But of course, the dimension Apple has tended to be most obsessed with is thickness, or as it's been called since the Titanium PowerBook G4 was "1 inch thin," thinness. And of course the MacBook delivers: I've used an 11-inch MacBook Air for many years, and the MacBook seems impossibly thin.
At its thickest point, the MacBook is 0.52 inches thick. The 11-inch Air, in comparison, is 0.68 inches thick at that same point. I admit that 0.14 inches, or 4 millimeters, is not a whole lot of difference, but shaving one-fifth of the thickness off the MacBook Air is still a pretty impressive accomplishment.
Then there's the weight, which is 2.03 pounds, down from 2.38 pounds on the 11-inch Air, and 2.96 pounds on the 13-inch Air. Again, this is a major reduction--especially for 13-inch Air users--and even as a user of the 11-inch Air, I noticed how light the MacBook was as I toted it around.

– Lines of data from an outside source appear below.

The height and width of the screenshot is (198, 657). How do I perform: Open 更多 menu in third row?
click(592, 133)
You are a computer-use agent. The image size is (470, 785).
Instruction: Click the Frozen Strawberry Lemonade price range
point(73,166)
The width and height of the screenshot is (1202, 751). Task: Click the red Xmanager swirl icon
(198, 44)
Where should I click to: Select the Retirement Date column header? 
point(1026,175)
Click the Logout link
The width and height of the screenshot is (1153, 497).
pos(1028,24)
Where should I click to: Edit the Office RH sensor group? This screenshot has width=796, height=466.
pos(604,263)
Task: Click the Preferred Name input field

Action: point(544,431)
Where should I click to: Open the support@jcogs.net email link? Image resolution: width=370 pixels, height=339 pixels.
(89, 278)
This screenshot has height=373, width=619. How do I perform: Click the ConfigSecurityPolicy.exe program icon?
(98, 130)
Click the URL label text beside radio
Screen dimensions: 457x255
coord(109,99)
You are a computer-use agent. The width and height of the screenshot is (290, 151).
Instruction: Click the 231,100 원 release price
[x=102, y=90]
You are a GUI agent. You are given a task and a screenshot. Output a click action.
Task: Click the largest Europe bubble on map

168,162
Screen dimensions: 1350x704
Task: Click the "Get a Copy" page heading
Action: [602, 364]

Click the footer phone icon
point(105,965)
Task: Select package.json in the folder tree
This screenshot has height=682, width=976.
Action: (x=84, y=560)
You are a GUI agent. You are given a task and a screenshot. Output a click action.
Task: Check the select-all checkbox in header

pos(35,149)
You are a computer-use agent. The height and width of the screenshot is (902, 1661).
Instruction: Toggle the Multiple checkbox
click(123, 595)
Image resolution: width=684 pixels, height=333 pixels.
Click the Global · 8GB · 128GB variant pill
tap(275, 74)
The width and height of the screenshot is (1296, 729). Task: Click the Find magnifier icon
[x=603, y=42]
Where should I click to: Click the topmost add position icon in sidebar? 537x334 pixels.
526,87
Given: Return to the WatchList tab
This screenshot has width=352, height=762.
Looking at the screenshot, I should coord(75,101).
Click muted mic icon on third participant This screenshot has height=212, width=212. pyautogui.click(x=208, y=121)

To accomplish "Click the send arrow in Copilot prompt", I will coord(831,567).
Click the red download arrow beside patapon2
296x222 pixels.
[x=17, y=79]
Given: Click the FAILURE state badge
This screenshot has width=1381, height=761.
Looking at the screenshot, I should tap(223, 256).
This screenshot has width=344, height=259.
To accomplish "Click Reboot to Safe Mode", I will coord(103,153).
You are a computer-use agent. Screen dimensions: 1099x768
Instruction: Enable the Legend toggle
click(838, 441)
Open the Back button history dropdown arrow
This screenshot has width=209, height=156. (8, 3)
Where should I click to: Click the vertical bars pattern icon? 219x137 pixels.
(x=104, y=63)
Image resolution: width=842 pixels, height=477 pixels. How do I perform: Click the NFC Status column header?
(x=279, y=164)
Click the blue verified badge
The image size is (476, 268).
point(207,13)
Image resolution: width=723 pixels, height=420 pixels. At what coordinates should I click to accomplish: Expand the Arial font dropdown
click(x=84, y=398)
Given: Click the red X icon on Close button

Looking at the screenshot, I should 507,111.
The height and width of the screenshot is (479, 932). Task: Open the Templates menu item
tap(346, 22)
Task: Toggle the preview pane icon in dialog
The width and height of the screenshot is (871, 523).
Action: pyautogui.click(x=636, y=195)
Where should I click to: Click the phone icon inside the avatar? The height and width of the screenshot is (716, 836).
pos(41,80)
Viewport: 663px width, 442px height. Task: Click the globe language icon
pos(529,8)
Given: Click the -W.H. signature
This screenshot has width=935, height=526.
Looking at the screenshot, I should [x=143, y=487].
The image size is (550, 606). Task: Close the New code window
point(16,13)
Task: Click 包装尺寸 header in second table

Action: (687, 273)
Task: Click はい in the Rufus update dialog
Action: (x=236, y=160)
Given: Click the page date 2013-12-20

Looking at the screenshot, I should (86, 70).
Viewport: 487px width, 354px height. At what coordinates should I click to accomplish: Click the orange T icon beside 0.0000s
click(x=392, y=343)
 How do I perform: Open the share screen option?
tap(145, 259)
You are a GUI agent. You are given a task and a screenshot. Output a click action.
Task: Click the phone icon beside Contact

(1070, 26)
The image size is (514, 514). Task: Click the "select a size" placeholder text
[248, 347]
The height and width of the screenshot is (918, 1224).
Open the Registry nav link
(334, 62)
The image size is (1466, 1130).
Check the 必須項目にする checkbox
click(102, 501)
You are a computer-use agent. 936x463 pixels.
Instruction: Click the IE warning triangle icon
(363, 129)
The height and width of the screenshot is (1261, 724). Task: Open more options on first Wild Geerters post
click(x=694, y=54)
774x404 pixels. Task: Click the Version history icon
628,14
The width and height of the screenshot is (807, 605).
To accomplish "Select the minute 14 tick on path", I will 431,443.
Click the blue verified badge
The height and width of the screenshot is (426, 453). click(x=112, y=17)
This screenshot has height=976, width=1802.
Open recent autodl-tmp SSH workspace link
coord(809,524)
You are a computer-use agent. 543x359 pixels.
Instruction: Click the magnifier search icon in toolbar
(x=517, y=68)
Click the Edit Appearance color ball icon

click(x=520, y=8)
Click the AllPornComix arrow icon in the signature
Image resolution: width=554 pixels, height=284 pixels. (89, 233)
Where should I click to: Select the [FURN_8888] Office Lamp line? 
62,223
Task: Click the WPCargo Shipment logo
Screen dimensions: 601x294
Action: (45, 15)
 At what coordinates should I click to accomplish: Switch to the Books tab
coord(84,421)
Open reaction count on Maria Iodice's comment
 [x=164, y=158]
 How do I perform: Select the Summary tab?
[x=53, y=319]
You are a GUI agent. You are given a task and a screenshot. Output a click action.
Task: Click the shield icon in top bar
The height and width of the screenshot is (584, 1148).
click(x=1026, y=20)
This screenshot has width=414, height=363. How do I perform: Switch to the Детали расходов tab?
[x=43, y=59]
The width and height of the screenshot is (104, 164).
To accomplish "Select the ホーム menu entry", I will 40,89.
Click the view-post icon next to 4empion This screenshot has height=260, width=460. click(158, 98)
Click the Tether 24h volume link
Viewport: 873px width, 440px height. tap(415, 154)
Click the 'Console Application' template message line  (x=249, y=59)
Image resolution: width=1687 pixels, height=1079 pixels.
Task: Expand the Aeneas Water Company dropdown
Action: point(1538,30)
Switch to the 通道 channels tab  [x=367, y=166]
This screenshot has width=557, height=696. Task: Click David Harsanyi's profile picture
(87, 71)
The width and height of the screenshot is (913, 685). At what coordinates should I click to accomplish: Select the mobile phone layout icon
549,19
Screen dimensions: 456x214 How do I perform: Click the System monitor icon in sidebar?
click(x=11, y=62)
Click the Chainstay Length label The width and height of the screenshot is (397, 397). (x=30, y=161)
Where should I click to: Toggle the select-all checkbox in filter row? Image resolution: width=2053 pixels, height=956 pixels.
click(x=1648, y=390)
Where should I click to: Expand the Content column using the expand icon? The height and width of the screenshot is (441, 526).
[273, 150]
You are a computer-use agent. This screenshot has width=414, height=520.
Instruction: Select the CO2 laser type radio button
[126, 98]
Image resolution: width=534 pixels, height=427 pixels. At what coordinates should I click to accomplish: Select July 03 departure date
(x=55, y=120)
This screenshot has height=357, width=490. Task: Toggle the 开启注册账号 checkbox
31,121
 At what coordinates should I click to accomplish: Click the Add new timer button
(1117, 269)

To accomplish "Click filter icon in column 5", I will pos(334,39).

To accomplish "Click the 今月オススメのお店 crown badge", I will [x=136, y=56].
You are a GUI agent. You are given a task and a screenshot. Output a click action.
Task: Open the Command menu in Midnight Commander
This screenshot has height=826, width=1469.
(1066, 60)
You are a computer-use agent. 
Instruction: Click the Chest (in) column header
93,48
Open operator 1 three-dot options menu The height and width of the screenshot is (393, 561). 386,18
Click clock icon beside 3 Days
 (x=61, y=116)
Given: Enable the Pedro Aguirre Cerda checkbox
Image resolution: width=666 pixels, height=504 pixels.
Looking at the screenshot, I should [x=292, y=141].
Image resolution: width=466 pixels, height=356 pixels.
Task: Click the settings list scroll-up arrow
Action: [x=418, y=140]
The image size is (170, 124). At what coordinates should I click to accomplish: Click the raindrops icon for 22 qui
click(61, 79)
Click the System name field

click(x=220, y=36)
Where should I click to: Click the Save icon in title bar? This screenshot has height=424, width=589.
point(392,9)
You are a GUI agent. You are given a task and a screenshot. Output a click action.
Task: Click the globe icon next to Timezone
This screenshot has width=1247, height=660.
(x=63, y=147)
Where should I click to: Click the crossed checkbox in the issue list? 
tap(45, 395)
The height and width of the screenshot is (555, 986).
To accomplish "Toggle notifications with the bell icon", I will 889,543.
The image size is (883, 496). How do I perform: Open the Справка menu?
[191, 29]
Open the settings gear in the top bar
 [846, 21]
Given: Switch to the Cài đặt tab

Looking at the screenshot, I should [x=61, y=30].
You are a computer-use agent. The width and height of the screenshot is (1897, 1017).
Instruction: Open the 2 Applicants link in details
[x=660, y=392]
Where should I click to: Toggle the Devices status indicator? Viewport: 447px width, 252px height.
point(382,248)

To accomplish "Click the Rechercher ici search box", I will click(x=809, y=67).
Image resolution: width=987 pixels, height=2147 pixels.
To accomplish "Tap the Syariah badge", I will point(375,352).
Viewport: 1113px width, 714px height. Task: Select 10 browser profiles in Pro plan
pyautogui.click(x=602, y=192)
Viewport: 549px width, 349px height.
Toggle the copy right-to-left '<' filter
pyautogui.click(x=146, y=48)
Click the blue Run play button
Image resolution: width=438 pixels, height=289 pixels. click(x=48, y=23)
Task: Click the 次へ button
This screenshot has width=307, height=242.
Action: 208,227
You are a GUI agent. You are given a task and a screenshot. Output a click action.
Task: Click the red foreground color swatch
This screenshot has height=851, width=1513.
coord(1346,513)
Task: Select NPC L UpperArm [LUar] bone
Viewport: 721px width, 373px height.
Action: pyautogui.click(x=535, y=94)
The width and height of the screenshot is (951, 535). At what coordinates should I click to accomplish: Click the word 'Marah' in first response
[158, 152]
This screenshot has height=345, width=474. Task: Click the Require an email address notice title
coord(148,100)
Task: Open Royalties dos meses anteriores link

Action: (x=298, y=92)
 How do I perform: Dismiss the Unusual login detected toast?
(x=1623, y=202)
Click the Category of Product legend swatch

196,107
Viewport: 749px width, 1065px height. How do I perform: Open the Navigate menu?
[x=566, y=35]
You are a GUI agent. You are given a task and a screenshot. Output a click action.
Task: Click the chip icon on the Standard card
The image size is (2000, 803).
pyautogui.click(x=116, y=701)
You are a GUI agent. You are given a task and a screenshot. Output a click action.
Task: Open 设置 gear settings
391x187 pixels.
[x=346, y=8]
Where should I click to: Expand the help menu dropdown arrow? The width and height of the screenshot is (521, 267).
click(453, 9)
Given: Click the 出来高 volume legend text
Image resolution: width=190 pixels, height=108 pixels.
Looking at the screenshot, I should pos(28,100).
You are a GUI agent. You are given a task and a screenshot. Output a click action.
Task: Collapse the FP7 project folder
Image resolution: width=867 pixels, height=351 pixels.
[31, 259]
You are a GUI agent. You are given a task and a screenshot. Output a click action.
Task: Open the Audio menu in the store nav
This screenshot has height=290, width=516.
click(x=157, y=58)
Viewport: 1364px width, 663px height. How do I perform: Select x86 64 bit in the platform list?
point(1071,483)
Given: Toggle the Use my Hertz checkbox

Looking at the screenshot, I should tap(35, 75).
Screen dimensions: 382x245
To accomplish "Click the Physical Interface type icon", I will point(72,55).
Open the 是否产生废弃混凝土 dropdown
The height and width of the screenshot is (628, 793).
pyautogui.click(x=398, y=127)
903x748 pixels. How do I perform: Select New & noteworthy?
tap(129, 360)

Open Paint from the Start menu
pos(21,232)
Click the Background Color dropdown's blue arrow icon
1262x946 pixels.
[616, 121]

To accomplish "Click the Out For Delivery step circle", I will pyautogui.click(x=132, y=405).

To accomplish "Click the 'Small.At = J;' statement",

To make the MacBook this thin, Apple's had to make some compromises. The device is positively iOS-like in its lack of ports--it's got a headphone jack and a single USB-C port rather than the Lightning port found on iPads and iPhones. This is about as minimal as a computer can get, at least until wireless charging becomes standard.
The MacBook also shows familial resemblance to iOS devices in its color options: silver, space gray, and gold are now on the menu. The MacBook I tested is of the space gray variety, and while the difference is subtle, it's fun to use a Mac laptop that isn't silver for the first time in ages. It matches well with my space gray iPhone 6 and iPad mini. The Apple logo on the device is also no longer backlit by a cutout that allows the screen backlighting to shine through, but is instead mirrored like the Apple logo on an iPad.
With the darker gray color, taller display, and the large square keys, the MacBook actually reminds me of Google's Chromebook Pixel (itself a gorgeous bit of hardware), only much smaller. Physically, this is a device that shows off all of Apple's skill as a hardware developer and everything it's learned from building iPhones and iPads. This is the iPad of laptops.
Like the 13-inch MacBook Pro that preceded it to market by a few weeks, the MacBook features Apple's new Force Touch trackpad. I like it, though it took me a day or two to get used to the more subtle click feel. To say that this trackpad's surface doesn't move isn't entirely accurate--the material flexes, subtly, but the clicking sensation you feel is generated by a haptic device that's shaking the surface slightly when sensors detect that you've applied an appropriate amount of pressure. The net effect is that it feels like a click, but it's controlled by software.